Data supplied ::
---

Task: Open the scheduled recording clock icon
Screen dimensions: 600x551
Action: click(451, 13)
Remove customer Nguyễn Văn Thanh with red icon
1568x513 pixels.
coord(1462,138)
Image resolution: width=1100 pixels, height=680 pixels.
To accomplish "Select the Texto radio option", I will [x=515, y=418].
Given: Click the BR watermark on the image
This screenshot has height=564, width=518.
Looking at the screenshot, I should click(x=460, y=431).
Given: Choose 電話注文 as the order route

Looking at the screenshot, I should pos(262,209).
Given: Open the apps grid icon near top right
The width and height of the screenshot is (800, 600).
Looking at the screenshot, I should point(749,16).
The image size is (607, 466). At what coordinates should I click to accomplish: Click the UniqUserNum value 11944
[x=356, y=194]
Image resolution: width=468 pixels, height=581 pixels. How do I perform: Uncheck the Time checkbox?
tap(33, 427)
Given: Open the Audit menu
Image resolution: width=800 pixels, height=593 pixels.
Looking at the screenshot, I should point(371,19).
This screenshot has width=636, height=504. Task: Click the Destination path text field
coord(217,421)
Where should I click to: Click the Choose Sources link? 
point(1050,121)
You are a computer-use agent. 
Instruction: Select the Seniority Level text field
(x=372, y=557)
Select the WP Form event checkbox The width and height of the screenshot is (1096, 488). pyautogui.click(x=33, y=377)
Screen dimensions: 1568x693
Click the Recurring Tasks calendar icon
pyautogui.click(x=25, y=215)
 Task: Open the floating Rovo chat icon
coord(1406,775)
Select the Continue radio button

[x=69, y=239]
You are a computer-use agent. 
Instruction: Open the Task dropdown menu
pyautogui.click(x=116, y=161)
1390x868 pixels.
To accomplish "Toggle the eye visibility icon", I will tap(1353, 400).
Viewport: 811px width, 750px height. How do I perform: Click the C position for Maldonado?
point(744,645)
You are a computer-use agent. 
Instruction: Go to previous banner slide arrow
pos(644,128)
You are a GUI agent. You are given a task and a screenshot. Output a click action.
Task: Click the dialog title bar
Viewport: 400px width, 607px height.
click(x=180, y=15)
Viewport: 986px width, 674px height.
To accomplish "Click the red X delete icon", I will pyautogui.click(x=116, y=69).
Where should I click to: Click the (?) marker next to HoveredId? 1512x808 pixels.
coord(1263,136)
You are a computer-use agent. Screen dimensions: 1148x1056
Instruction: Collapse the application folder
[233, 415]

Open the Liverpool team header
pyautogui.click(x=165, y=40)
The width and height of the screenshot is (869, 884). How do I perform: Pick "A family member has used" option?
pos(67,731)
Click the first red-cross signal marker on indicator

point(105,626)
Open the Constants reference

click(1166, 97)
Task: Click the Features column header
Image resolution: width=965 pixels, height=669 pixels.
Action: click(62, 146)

---

Aim of the task :: Give the exact lines, and only those, from the line containing "This screenshot has height=564, width=518." through the line containing "Given: Open the Audit menu" in the entries above.

Task result ::
This screenshot has height=564, width=518.
Looking at the screenshot, I should click(x=460, y=431).
Given: Choose 電話注文 as the order route

Looking at the screenshot, I should pos(262,209).
Given: Open the apps grid icon near top right
The width and height of the screenshot is (800, 600).
Looking at the screenshot, I should point(749,16).
The image size is (607, 466). At what coordinates should I click to accomplish: Click the UniqUserNum value 11944
[x=356, y=194]
Image resolution: width=468 pixels, height=581 pixels. How do I perform: Uncheck the Time checkbox?
tap(33, 427)
Given: Open the Audit menu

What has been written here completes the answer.